Ada: Execution of a sequential job in batch

The jobs are managed on all the nodes by the software LoadLeveler.  They are distributed into classes principally in function of the Elapsed time, the number of cores, and the memory requested.  You can consult the structure of batch classes on Ada here.

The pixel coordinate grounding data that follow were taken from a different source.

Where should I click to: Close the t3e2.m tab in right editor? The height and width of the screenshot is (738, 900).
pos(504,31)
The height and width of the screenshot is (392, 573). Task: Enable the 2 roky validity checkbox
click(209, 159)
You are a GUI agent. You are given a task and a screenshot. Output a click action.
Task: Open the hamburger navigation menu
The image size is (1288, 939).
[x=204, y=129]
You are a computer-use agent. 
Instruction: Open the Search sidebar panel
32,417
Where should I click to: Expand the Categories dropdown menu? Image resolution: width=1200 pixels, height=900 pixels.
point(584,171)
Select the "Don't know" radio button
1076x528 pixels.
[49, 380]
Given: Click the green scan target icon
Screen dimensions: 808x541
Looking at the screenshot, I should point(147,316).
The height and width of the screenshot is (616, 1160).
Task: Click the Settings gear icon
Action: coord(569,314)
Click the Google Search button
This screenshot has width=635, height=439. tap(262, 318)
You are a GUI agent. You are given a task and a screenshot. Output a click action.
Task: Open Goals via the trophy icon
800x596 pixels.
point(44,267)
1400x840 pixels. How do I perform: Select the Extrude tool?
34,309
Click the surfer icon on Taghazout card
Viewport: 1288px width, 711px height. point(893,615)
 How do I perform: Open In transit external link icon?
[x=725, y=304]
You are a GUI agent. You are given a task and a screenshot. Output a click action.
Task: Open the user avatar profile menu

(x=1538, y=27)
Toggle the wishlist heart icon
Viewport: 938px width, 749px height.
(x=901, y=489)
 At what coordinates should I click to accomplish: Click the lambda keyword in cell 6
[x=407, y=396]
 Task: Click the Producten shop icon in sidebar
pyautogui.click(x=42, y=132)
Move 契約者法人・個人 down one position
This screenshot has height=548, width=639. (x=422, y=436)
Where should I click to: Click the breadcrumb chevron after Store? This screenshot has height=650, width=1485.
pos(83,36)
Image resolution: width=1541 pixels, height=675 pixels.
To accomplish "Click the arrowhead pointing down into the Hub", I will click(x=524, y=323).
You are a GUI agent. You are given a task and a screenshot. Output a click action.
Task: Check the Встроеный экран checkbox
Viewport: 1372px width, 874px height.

To submit a batch job from Ada, it is necessary to do the following:

  • Create a submission script. Here is an example stocked in the file pg_seq.ll :
  $ more pg_seq.ll

  # @ job_type = serial
  # Max. CPU time of a process hhh:mm:ss (1h30mn here)
  # @ wall_clock_limit=1:30:00
  # Name of the LoadLeveler job
  # @ job_name = Mono
  # File of the job standard output
  # @ output   = $(job_name).$(jobid)
  # File of job error output
  # @ error    = $(job_name).$(jobid)
  # @ queue
  # To have the command echoes (Bash shell)
  set -x
  # Go into the temporary directory TMPDIR
  cd $TMPDIR
  # The LOADL_STEP_INITDIR variable is automatically set by
  # LoadLeveler to the directory in which you type the command llsubmit
  cp $LOADL_STEP_INITDIR/a.out .
  # Execution of the program
  ./a.out
  ls -lrt
  • Submit this script (only from Ada) via the command llsubmit:
 $ llsubmit pg_seq.ll

Remarks

  • Since 4 March 2014, we have default positioned the MP_USE_BULK_XFER variable at yes in order to activate the RDMA. This functionality increases the collective communication performance as well as the computation/communication overlapping. However, some codes can have reduced perormances when this variable is positioned at yes. You can disactivate the RDMA for your code by valorisant the variable at no just before the execution of your binary (export MP_USE_BULK_XFER=no or setenv MP_USE_BULK_XFER no).
  • In this example, we are supposing that the executable file a.out is found in the submission directory, that is the directory from which we enter the command llsubmit (the LOADL_STEP_INITDIR is automatically referenced by LoadLeveler).
  • The output file of the Mono.job_number computation is also found in the submission directory.  It is created at the beginning of the job execution; editing or modifying this file during job execution can disrupt it.
  • Memory : The default value is 3.5 GB.  The maximum value that you can request is 20.0 GB via the keyword # @ as_limit = 20.0gb.
  • The Elapsed time limit associated with the keyword wall_clock_limit is relative to the entire job.  It is also possible to limit the CPU time of each command executed in the job with the keyword cpu_limit. The combined use of the two keywords wall_clock_limit and cpu_limit allows you to ensure the execution of the last instructions of a job (those following the execution of your binary file):
# @ job_type = serial
# @ wall_clock_limit=1:00:00
# @ cpu_limit=45:00
# @ job_name = myjob
# @ output = $(job_name).$(jobid)
# @ error  = $(job_name).$(jobid)
# @ environment = MY_JOBID=$(jobid)
# @ queue

set -x

# Copy the files you need for your computation into the TMPDIR:
cp -p ... $TMPDIR
cd $TMPDIR

# Run:
./my_prog

ls -alrt

# Save the result files which interest you into the WORKDIR:
mkdir $WORKDIR/results.${MY_JOBID}
cp ... $WORKDIR/results.${MY_JOBID}

# Since the WORKDIR has no backup, save the important result files in Ergon:
mfput -v ...

The execution of your binary file consumes most of the job's Elapsed time and CPU.  Therefore, it is your binary file which is going to reach the CPU time limit (determined by the keyword cpu_limit).  However, you don't know in advance how long this computing phase will last.  Moreover, the TMPDIR directory is automatically erased at the end of the job, so you must save your files before this erasure occurs.  To be sure that enough time will remain to carry out these safeguards, choose a program cpu_limit value sufficiently inferior to the job's wall_clock_limit value. The writing of an executable file on the disk can be significantly slowed down by the overall load of the machine; the Elapsed time of the job's my_prog executable file is going to fluctuate but not its CPU time. It is wise, therefore, to leave a comfortable margin between the wall_clock_limit and the cpu_limit. It is not possible to give you a more precise guideline about this because the CPU/Elapsed time ratio varies for each executable file:  You must proceed by successive tries.